It's been said that the need for a point release was mainly due to the increased size of the userbase, and that in past releases we probably wouldn't have noticed the issues quite so quickly. This is probably true. Yet, unfortunately we cannot use that as an excuse; we must plan with the assumption that our userbase will increase, which means that we must gain a stronger QA process.
- Usability analysis. On the list recently has been a number of discussions regarding usability and the need for increased critique/analysis. Doing this within a community distinct from the development group may help focus it, and reduce the distraction of the debate that it generates.
Ideally I would like to see a deliberate usability review of some form take place as part of every release cycle. I suppose what should probably try and come up with would a checklist of quick tests any user or developer could step through and do their own heuristic analysis of the usability of Inkscape.
Alan, I think you're right on the money here. Would you mind spending a couple hours to develop a checklist for us? If you do this, I will commit to ensuring that the inkscape-tester group looks at it in every release henceforth.
I understand the desire to seperate out the usability related traffic from the main list but depending on people interested in usability to provide the necessary patches is like depending on translators to put the internationalisation infrastructure in place. Which reminds me to encourage translators to provide feedback on any problems they encounter.
Agreed.
I've also thought a bit about some other communities that may be worth forming, such as a documentation community and perhaps a marketing community. Mozilla has both of these communities and finds them successful.

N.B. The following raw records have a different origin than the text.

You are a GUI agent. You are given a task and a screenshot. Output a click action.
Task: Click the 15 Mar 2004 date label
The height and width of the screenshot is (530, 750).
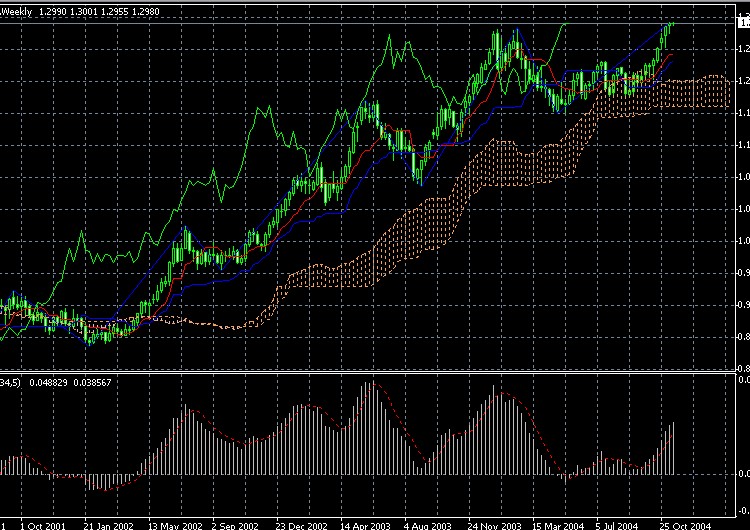pyautogui.click(x=560, y=524)
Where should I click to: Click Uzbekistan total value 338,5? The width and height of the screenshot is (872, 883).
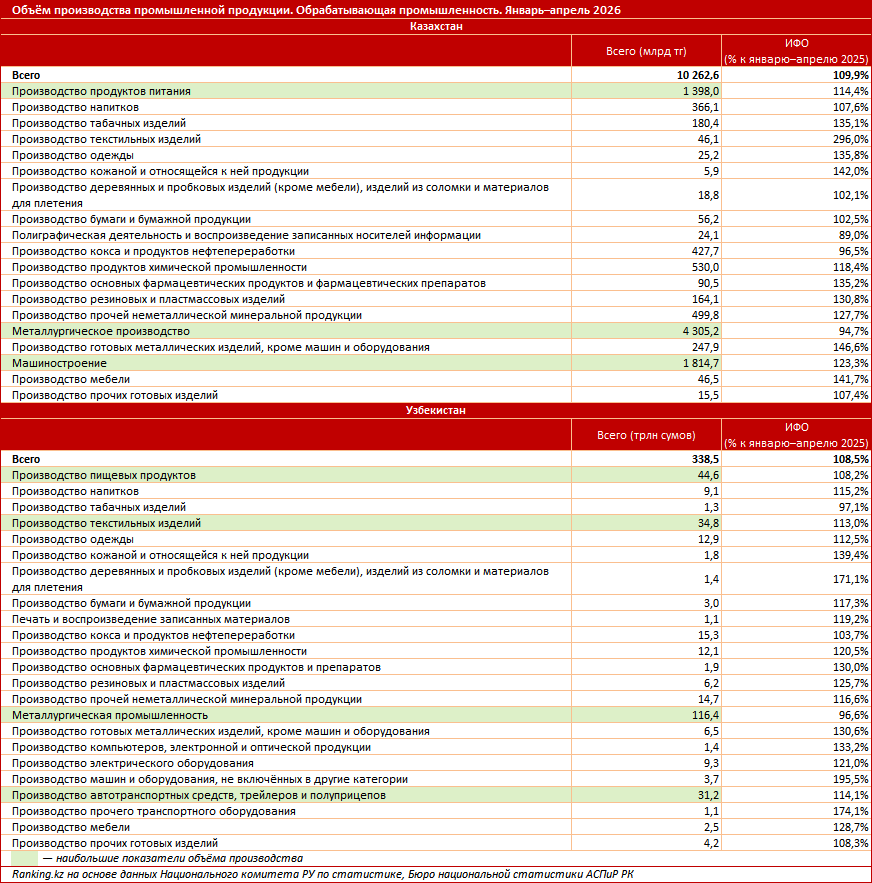click(x=705, y=460)
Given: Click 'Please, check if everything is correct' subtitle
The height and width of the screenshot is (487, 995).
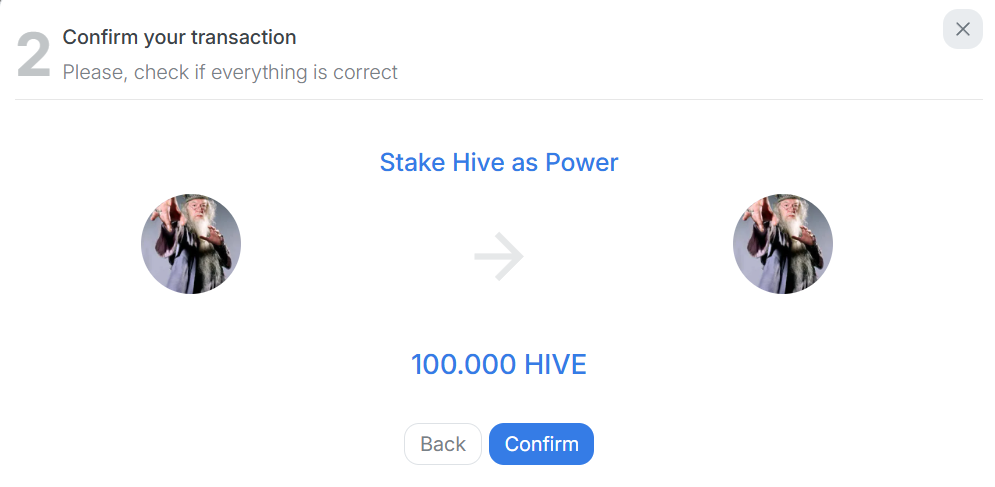Looking at the screenshot, I should point(230,72).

Mozilla is huge. I wonder how they manage to keep drawing people in and reward their contributions (or if they really do at all). I probably do not say thanks as often as I should but is important to make sure everyone feels like their efforts are important. I would be worried that splitting the lists could disappate some of the energy and enthusiasm.

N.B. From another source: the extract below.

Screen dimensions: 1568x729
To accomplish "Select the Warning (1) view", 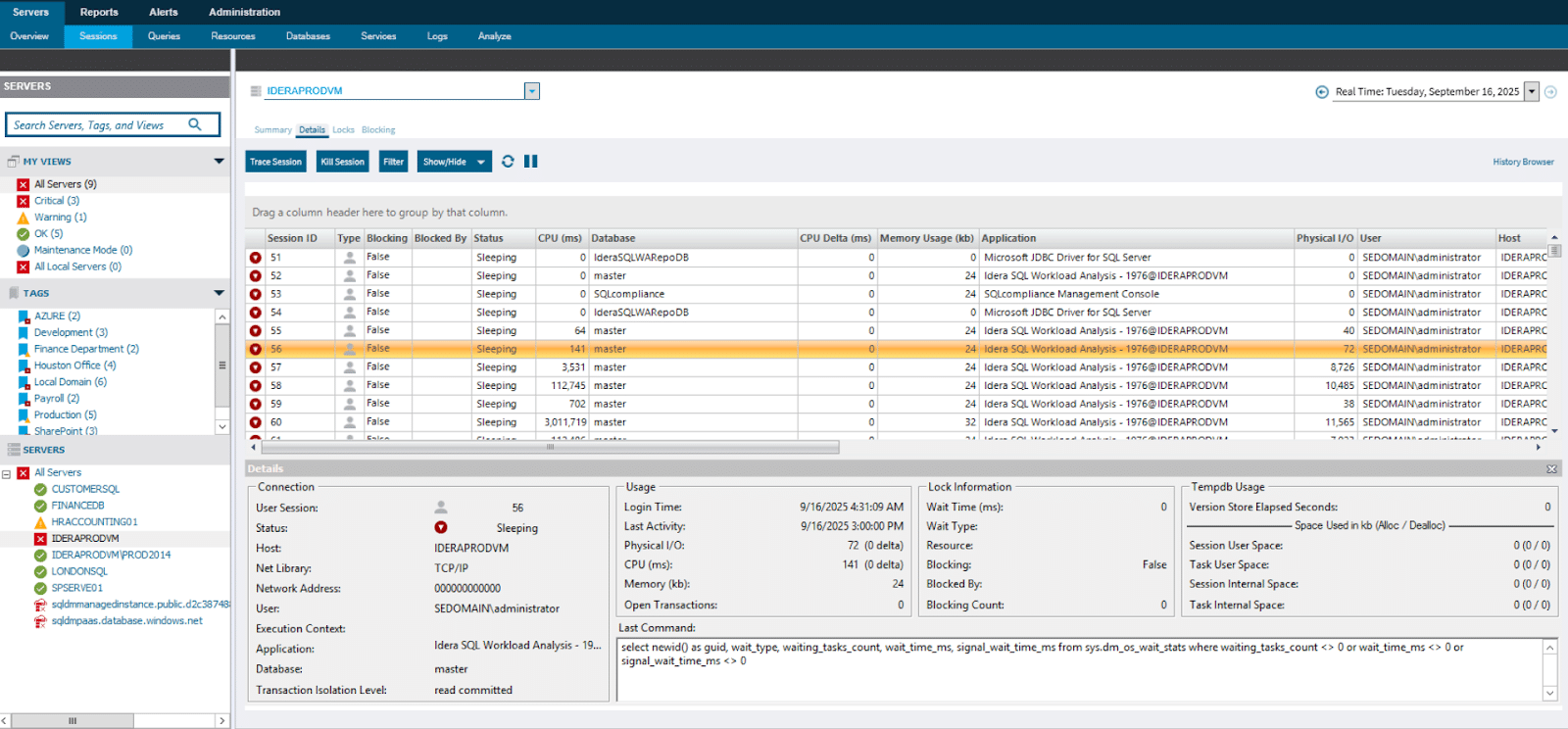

For a project as large as Mozilla, part of the draw (as mentioned at their presentation), is the opportunity to make an impact on a project that has such a wide reach to so many people.
Inkscape is still not quite in that class, although with the 0.42 release we certainly do reach an incredible number of people.
Documentation is not a finite task but sometimes it is treated as such. So far the Inkscape documentation has been treated as creating tasks specific tutorials and I think that is an excellent way to operate.
Yes, you're right. Oftentimes testing is also treated as a finite task (e.g., automated testing is often treated as something you can set up and walk away from; when in reality, you must constantly be adding new tests and environments in order for it to remain relevant.)
If the testing list is successfull it will generate even more traffic. Developers, certainly the core developers will still need to watch the list and so that testers can draw attention to really important things that need to be fixed without delay. (If you find yourself constantlys CC'ing another list to attract developer attention you've failed.) As Bulia has mentioned this is unlikely to save developers (like him) any work but it may still be worth doing if everyone goes into it with realistic expectations.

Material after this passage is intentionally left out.